If you’re looking to add a touch of greenery and exoticism to your indoor space, pothos climbing is the perfect plant for you. With its heart-shaped leaves and ability to climb and trail, pothos is not only visually appealing but also easy to maintain, making it an ideal choice for beginners. In this article, we will guide you through everything you need to know about growing and caring for pothos, as well as how to make it climb and thrive in your home.

Key Takeaways:

  • Pothos is an easy-to-grow indoor plant that adds a touch of exoticism to any space.
  • Pothos is a vining plant that belongs to the family Araceae and is native to the Solomon Islands.
  • Growing pothos offers numerous benefits, such as improving indoor air quality and reducing stress.
  • Caring for pothos is relatively easy, with moderate indoor temperatures, indirect sunlight, and regular pruning.
  • Pothos can also be grown in water, making it an ideal plant for water propagation.

What is Pothos?

Are you looking for a beautiful and low-maintenance indoor plant? Look no further than pothos! Pothos, also known as devil’s ivy, is a popular choice due to its attractive foliage and ease of care. It is a vining plant that belongs to the family Araceae and is native to the Solomon Islands.
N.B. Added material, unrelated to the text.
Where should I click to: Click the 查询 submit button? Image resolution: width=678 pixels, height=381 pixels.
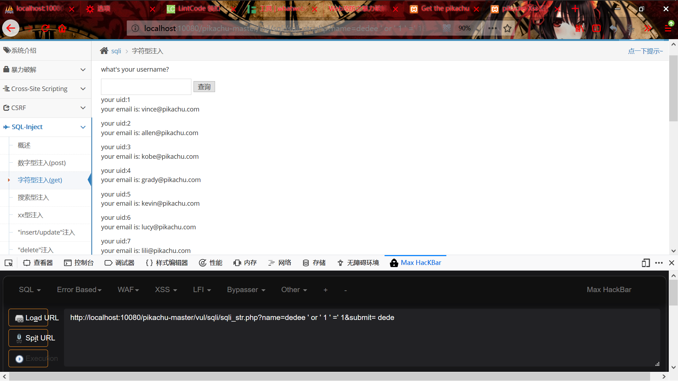[x=204, y=87]
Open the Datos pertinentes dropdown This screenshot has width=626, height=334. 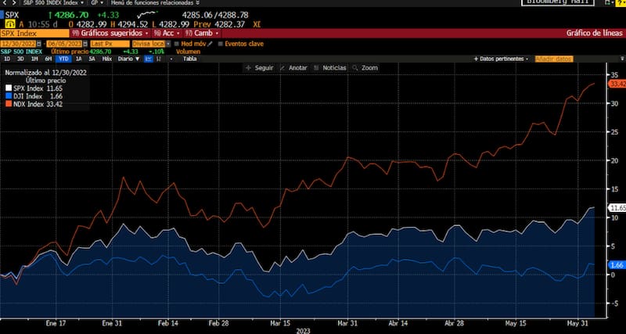tap(502, 59)
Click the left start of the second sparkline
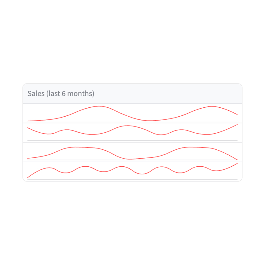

Pothos is characterized by its heart-shaped leaves that come in a variety of shades, including green, yellow, and variegated. It is also known for its climbing and trailing habit, making it a versatile addition to any indoor space.

Fun Fact: Pothos is named after the Greek god of wine, Dionysus, who was also known as Bacchus. This is because it was believed to be a favorite food of the god.

Benefits of Growing Pothos

If you’re looking for a low-maintenance indoor plant that also provides numerous benefits, pothos may be the perfect choice for you. In this section, we’ll explore the benefits of growing pothos, including its ability to purify indoor air and reduce stress.

Indoor Air Purifier

One of the most significant benefits of pothos is its ability to purify indoor air. The plant is effective in removing toxins such as formaldehyde, benzene, and xylene, which can be found in household items such as carpets, furniture, and cleaning products. These toxins can contribute to respiratory issues, headaches, and other health problems, making pothos an ideal choice for those looking to improve indoor air quality.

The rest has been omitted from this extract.